[Foundation-l] Free advertising on Wikipedia
Gregory Maxwell
gmaxwell at gmail.com
Mon May 1 16:36:22 UTC 2006
On 5/1/06, Arne Klempert <klempert at gmail.com> wrote:
> If you take a look back in history, Wikipedia benefited (and still
> benefits) extremely from links and their impact on our PageRank. So it
> might be a little bit unfair to add nofollow tags to *all* of our
> links, just because it seems to be a simple solution to one of our
> many problems. The world wide web is not a one-way street ;)
No one is proposing all our externals be nofollowed. Only ones
submitted by users.
But when talking about gains in readership, ... we get more by simply
failing to do a good job (i.e. incorrect bioagraphies) ... So to that
extent, I can agree with you: perhaps no follow will bring us lots of
attention some day, when the actions of some spammer end up causing
the next media-blitz. :)
But really, what is the goal of Wikipedia? It is to make a free
content encyclopedia. It is not to be most popular website, or even
the most read encyclopedia. It's not to help SEOs or search engines...
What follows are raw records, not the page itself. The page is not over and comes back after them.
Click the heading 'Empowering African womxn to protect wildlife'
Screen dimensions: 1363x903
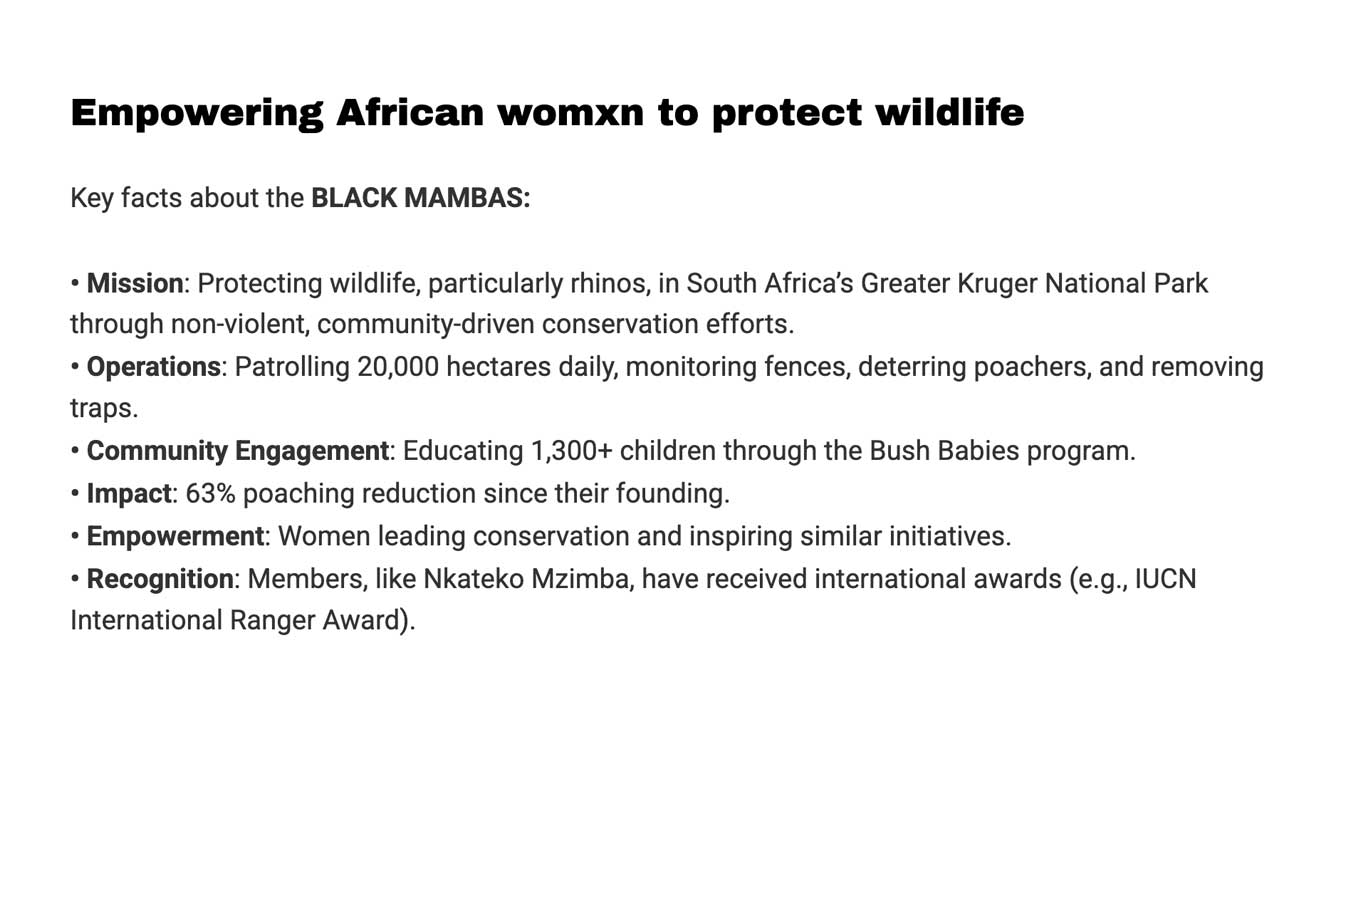(x=547, y=113)
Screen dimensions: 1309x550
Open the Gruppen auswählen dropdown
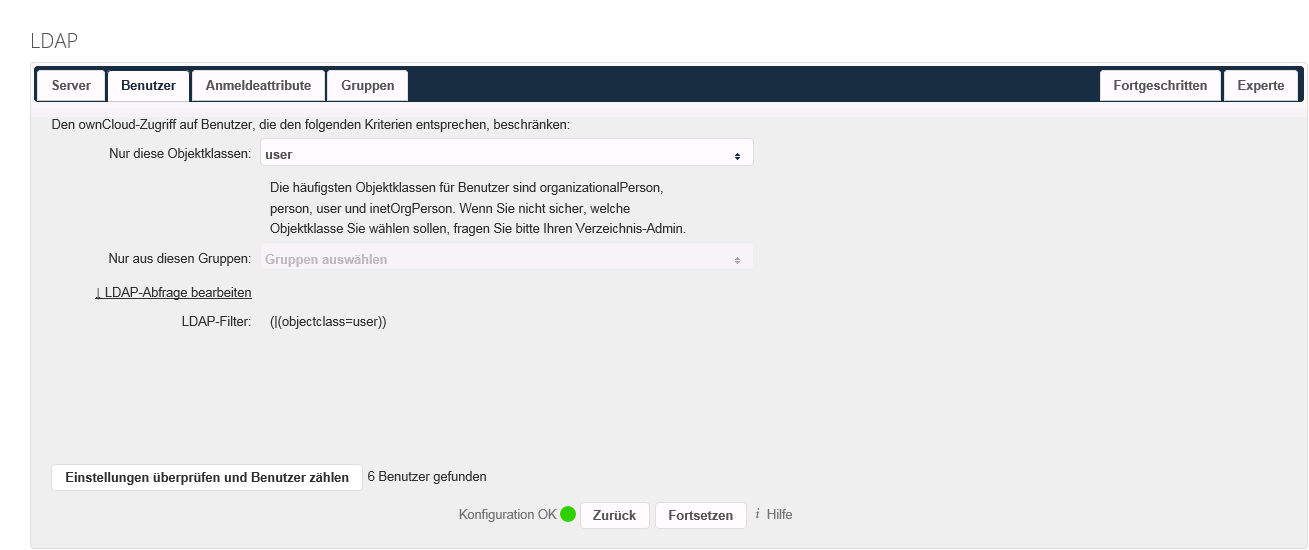pyautogui.click(x=506, y=259)
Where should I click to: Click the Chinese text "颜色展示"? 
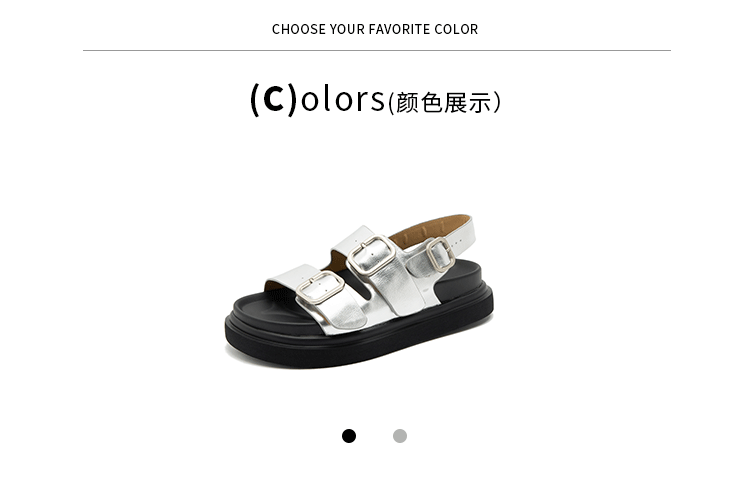(444, 102)
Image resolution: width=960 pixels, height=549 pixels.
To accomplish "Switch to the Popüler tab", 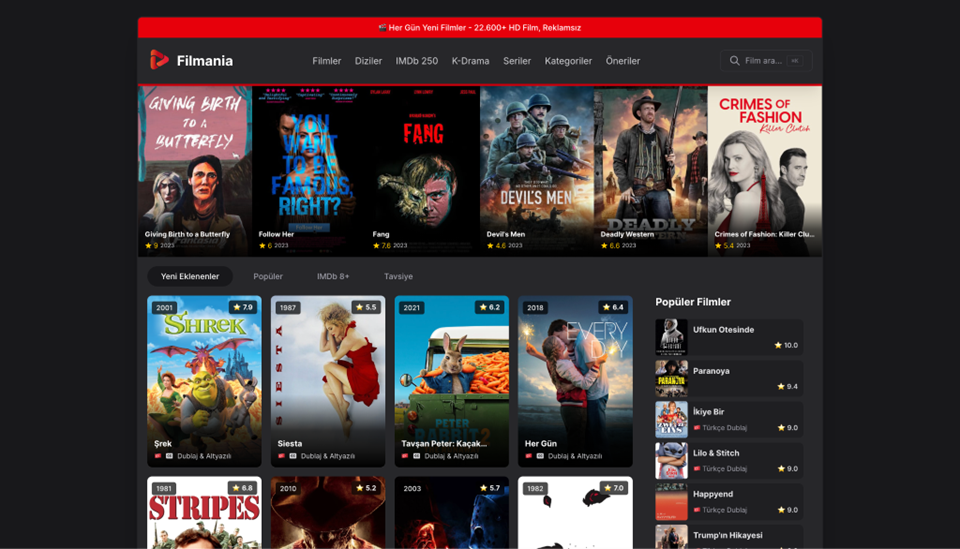I will point(268,276).
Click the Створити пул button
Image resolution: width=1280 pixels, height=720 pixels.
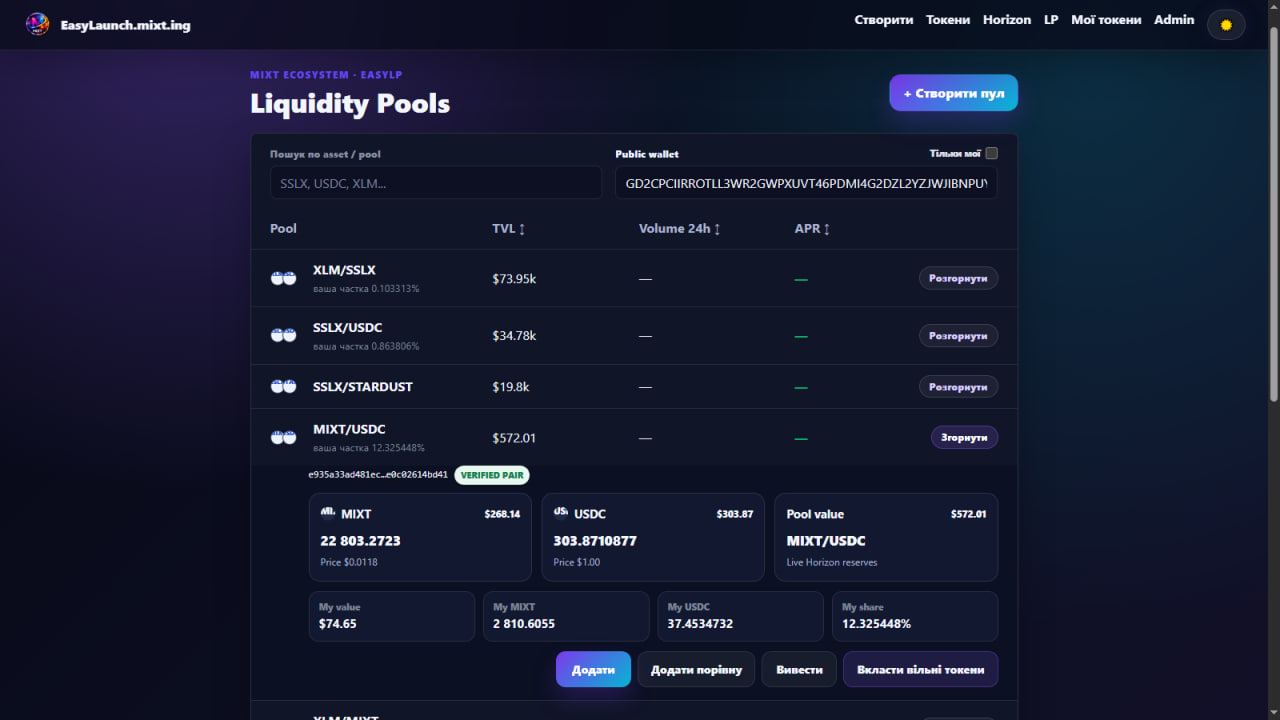point(954,93)

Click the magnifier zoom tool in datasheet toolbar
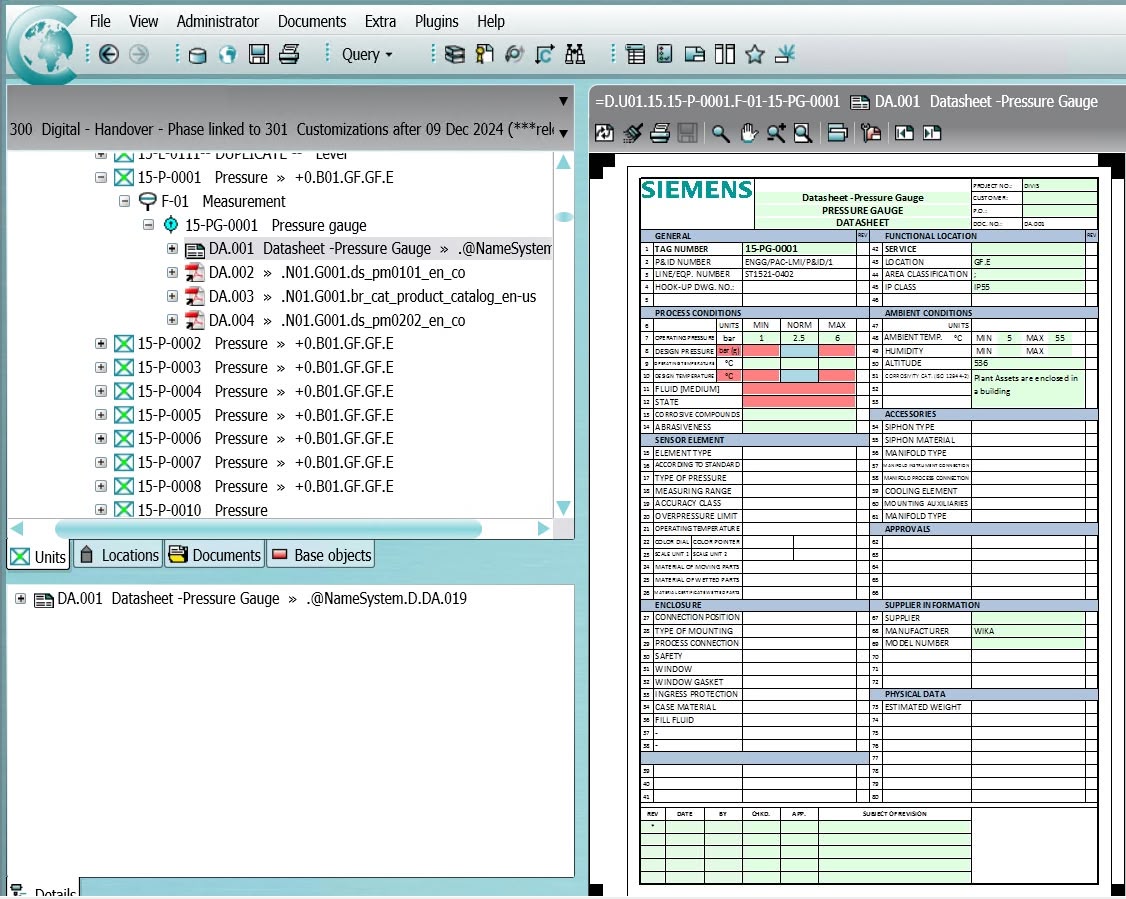(x=720, y=133)
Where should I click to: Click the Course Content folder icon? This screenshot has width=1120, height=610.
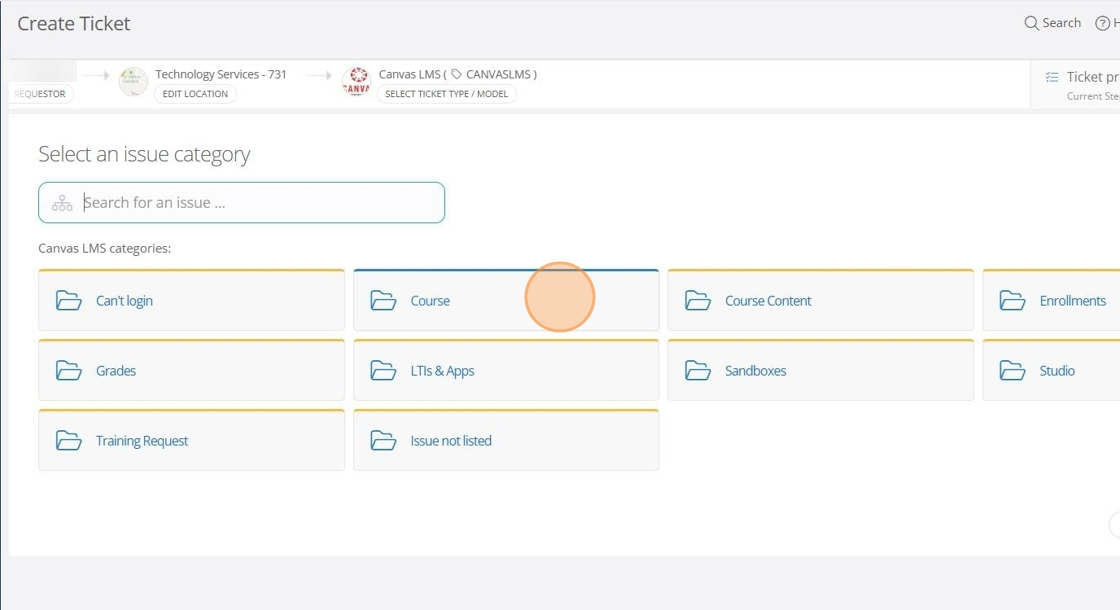[x=698, y=301]
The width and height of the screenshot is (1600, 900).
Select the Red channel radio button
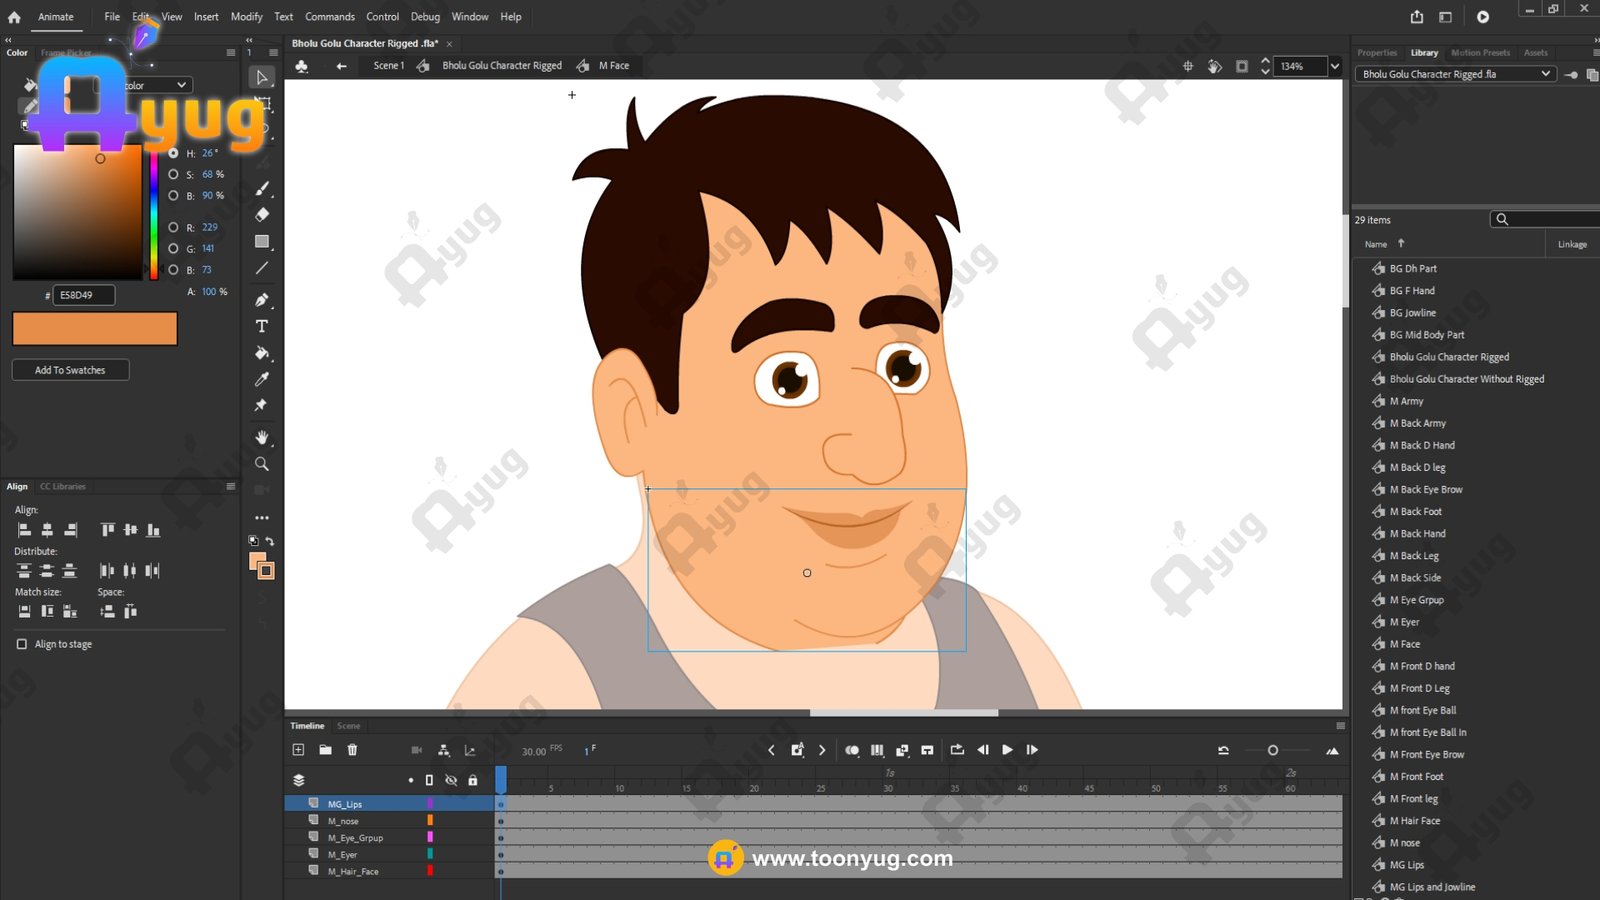[x=173, y=227]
> > It doesn't help us sfaict, indeed it probably harms us as we can be
> > seen as detrimental to the quality of search engine results as we - in
> > effect - promote spam and other sites.
>
> This might be true, but only if there are more bad links than good
> ones. Without having counted them, I'm sure that this is not the case.
> Btw, the German Wikipedia still has to deal with link spammers, even
> though nofollow is activated.
Yes, it's not a complete solution.. no one suggested that. De Wiki's
external density is 1/2 that of enwiki (De has an average of 1.3409
externals per article, while en has 2.4671 externals per article).